--- Start of Dataset content ---

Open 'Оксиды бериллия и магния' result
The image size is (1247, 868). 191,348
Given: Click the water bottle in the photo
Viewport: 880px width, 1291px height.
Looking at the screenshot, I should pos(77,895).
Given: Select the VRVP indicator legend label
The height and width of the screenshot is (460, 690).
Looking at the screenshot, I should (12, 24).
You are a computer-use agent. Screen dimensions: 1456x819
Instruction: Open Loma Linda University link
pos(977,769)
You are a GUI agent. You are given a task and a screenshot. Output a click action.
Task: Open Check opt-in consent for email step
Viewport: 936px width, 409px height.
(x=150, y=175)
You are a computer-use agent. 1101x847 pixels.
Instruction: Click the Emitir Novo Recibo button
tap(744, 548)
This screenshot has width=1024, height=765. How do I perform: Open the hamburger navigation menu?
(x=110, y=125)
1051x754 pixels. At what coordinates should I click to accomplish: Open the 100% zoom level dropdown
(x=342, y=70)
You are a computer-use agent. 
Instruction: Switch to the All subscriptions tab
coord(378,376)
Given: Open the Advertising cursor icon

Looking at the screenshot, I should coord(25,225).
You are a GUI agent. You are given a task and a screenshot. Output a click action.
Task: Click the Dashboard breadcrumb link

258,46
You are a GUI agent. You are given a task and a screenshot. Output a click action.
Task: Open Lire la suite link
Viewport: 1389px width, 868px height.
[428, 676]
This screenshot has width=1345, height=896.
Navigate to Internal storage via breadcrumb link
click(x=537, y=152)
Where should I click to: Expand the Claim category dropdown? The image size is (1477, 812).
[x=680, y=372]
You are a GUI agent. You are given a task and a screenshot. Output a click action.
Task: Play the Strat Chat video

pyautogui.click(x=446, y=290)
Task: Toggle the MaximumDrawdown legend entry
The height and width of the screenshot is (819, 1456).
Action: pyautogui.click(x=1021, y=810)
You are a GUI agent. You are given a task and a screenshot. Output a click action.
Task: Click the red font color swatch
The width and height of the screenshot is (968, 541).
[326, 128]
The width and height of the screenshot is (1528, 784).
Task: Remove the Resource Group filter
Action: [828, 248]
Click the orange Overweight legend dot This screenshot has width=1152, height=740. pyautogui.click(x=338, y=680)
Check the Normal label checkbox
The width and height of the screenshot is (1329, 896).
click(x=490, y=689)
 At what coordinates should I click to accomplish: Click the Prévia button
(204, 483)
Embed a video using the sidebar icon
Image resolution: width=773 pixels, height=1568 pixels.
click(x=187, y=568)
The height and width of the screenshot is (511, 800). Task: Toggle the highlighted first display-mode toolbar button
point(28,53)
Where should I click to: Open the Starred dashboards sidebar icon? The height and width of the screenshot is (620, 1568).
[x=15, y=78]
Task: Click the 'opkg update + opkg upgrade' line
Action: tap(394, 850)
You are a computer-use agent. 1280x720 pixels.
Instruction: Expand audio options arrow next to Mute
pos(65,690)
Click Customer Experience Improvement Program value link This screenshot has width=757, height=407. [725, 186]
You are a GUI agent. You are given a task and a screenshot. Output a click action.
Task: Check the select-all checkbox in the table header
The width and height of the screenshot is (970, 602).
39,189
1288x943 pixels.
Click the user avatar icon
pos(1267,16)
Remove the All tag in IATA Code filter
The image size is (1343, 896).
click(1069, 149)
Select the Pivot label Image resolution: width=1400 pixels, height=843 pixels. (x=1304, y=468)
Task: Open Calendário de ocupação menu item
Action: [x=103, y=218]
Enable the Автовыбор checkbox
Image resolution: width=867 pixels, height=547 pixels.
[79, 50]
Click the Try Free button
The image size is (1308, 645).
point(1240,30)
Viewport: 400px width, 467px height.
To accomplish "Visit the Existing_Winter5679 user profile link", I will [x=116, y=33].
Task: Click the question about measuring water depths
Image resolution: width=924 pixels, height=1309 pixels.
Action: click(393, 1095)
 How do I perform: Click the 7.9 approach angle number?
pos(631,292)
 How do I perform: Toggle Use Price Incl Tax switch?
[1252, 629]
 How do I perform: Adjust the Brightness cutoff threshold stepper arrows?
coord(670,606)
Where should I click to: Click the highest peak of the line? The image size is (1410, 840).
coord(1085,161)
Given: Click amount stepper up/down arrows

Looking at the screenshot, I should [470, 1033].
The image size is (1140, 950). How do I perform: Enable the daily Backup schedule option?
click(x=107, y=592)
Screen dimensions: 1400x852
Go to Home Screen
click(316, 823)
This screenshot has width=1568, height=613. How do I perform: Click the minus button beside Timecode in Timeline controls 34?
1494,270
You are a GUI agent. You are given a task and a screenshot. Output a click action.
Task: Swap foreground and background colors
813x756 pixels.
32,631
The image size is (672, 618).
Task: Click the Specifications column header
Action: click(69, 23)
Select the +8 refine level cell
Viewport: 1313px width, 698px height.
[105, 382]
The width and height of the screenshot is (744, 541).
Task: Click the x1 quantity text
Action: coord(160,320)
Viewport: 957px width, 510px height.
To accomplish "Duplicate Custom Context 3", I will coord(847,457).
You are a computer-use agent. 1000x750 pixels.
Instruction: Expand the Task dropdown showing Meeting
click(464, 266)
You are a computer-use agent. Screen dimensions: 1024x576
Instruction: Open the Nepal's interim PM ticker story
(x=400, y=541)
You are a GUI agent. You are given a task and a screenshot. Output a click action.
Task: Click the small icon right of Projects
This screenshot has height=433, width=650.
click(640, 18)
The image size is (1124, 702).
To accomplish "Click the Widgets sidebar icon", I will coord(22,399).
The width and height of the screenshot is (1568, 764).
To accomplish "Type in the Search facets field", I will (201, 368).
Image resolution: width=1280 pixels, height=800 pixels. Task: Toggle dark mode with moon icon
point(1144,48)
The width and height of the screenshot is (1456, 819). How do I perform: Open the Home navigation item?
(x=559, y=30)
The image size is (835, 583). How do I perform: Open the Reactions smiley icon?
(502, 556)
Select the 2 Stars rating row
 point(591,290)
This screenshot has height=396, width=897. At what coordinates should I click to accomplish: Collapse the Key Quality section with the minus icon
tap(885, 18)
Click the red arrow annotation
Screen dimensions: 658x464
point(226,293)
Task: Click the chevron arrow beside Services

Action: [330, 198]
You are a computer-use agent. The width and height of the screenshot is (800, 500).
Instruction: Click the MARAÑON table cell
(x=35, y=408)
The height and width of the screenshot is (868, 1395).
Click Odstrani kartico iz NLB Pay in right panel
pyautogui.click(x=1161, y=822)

--- End of Dataset content ---

The exercise
Could you print every line of the data above verbatim, from the first line to the last, with no changes?

Task result
Open 'Оксиды бериллия и магния' result
The image size is (1247, 868). 191,348
Given: Click the water bottle in the photo
Viewport: 880px width, 1291px height.
Looking at the screenshot, I should pos(77,895).
Given: Select the VRVP indicator legend label
The height and width of the screenshot is (460, 690).
Looking at the screenshot, I should (12, 24).
You are a computer-use agent. Screen dimensions: 1456x819
Instruction: Open Loma Linda University link
pos(977,769)
You are a GUI agent. You are given a task and a screenshot. Output a click action.
Task: Open Check opt-in consent for email step
Viewport: 936px width, 409px height.
(x=150, y=175)
You are a computer-use agent. 1101x847 pixels.
Instruction: Click the Emitir Novo Recibo button
tap(744, 548)
This screenshot has width=1024, height=765. How do I perform: Open the hamburger navigation menu?
(x=110, y=125)
1051x754 pixels. At what coordinates should I click to accomplish: Open the 100% zoom level dropdown
(x=342, y=70)
You are a computer-use agent. 
Instruction: Switch to the All subscriptions tab
coord(378,376)
Given: Open the Advertising cursor icon

Looking at the screenshot, I should coord(25,225).
You are a GUI agent. You are given a task and a screenshot. Output a click action.
Task: Click the Dashboard breadcrumb link

258,46
You are a GUI agent. You are given a task and a screenshot. Output a click action.
Task: Open Lire la suite link
Viewport: 1389px width, 868px height.
[428, 676]
This screenshot has width=1345, height=896.
Navigate to Internal storage via breadcrumb link
click(x=537, y=152)
Where should I click to: Expand the Claim category dropdown? The image size is (1477, 812).
[x=680, y=372]
You are a GUI agent. You are given a task and a screenshot. Output a click action.
Task: Play the Strat Chat video

pyautogui.click(x=446, y=290)
Task: Toggle the MaximumDrawdown legend entry
The height and width of the screenshot is (819, 1456).
Action: pyautogui.click(x=1021, y=810)
You are a GUI agent. You are given a task and a screenshot. Output a click action.
Task: Click the red font color swatch
The width and height of the screenshot is (968, 541).
[326, 128]
The width and height of the screenshot is (1528, 784).
Task: Remove the Resource Group filter
Action: [828, 248]
Click the orange Overweight legend dot This screenshot has width=1152, height=740. pyautogui.click(x=338, y=680)
Check the Normal label checkbox
The width and height of the screenshot is (1329, 896).
click(x=490, y=689)
 At what coordinates should I click to accomplish: Click the Prévia button
(204, 483)
Embed a video using the sidebar icon
Image resolution: width=773 pixels, height=1568 pixels.
click(x=187, y=568)
The height and width of the screenshot is (511, 800). Task: Toggle the highlighted first display-mode toolbar button
point(28,53)
Where should I click to: Open the Starred dashboards sidebar icon? The height and width of the screenshot is (620, 1568).
[x=15, y=78]
Task: Click the 'opkg update + opkg upgrade' line
Action: tap(394, 850)
You are a computer-use agent. 1280x720 pixels.
Instruction: Expand audio options arrow next to Mute
pos(65,690)
Click Customer Experience Improvement Program value link This screenshot has width=757, height=407. [725, 186]
You are a GUI agent. You are given a task and a screenshot. Output a click action.
Task: Check the select-all checkbox in the table header
The width and height of the screenshot is (970, 602).
39,189
1288x943 pixels.
Click the user avatar icon
pos(1267,16)
Remove the All tag in IATA Code filter
The image size is (1343, 896).
click(1069, 149)
Select the Pivot label Image resolution: width=1400 pixels, height=843 pixels. (x=1304, y=468)
Task: Open Calendário de ocupação menu item
Action: [x=103, y=218]
Enable the Автовыбор checkbox
Image resolution: width=867 pixels, height=547 pixels.
[79, 50]
Click the Try Free button
The image size is (1308, 645).
point(1240,30)
Viewport: 400px width, 467px height.
To accomplish "Visit the Existing_Winter5679 user profile link", I will [x=116, y=33].
Task: Click the question about measuring water depths
Image resolution: width=924 pixels, height=1309 pixels.
Action: click(393, 1095)
 How do I perform: Click the 7.9 approach angle number?
pos(631,292)
 How do I perform: Toggle Use Price Incl Tax switch?
[1252, 629]
 How do I perform: Adjust the Brightness cutoff threshold stepper arrows?
coord(670,606)
Where should I click to: Click the highest peak of the line? The image size is (1410, 840).
coord(1085,161)
Given: Click amount stepper up/down arrows

Looking at the screenshot, I should [470, 1033].
The image size is (1140, 950). How do I perform: Enable the daily Backup schedule option?
click(x=107, y=592)
Screen dimensions: 1400x852
Go to Home Screen
click(316, 823)
This screenshot has width=1568, height=613. How do I perform: Click the minus button beside Timecode in Timeline controls 34?
1494,270
You are a GUI agent. You are given a task and a screenshot. Output a click action.
Task: Swap foreground and background colors
813x756 pixels.
32,631
The image size is (672, 618).
Task: Click the Specifications column header
Action: click(69, 23)
Select the +8 refine level cell
Viewport: 1313px width, 698px height.
[105, 382]
The width and height of the screenshot is (744, 541).
Task: Click the x1 quantity text
Action: coord(160,320)
Viewport: 957px width, 510px height.
To accomplish "Duplicate Custom Context 3", I will coord(847,457).
You are a computer-use agent. 1000x750 pixels.
Instruction: Expand the Task dropdown showing Meeting
click(464, 266)
You are a computer-use agent. Screen dimensions: 1024x576
Instruction: Open the Nepal's interim PM ticker story
(x=400, y=541)
You are a GUI agent. You are given a task and a screenshot. Output a click action.
Task: Click the small icon right of Projects
This screenshot has height=433, width=650.
click(640, 18)
The image size is (1124, 702).
To accomplish "Click the Widgets sidebar icon", I will coord(22,399).
The width and height of the screenshot is (1568, 764).
To accomplish "Type in the Search facets field", I will (201, 368).
Image resolution: width=1280 pixels, height=800 pixels. Task: Toggle dark mode with moon icon
point(1144,48)
The width and height of the screenshot is (1456, 819). How do I perform: Open the Home navigation item?
(x=559, y=30)
The image size is (835, 583). How do I perform: Open the Reactions smiley icon?
(502, 556)
Select the 2 Stars rating row
 point(591,290)
This screenshot has height=396, width=897. At what coordinates should I click to accomplish: Collapse the Key Quality section with the minus icon
tap(885, 18)
Click the red arrow annotation
Screen dimensions: 658x464
point(226,293)
Task: Click the chevron arrow beside Services

Action: [330, 198]
You are a computer-use agent. The width and height of the screenshot is (800, 500).
Instruction: Click the MARAÑON table cell
(x=35, y=408)
The height and width of the screenshot is (868, 1395).
Click Odstrani kartico iz NLB Pay in right panel
pyautogui.click(x=1161, y=822)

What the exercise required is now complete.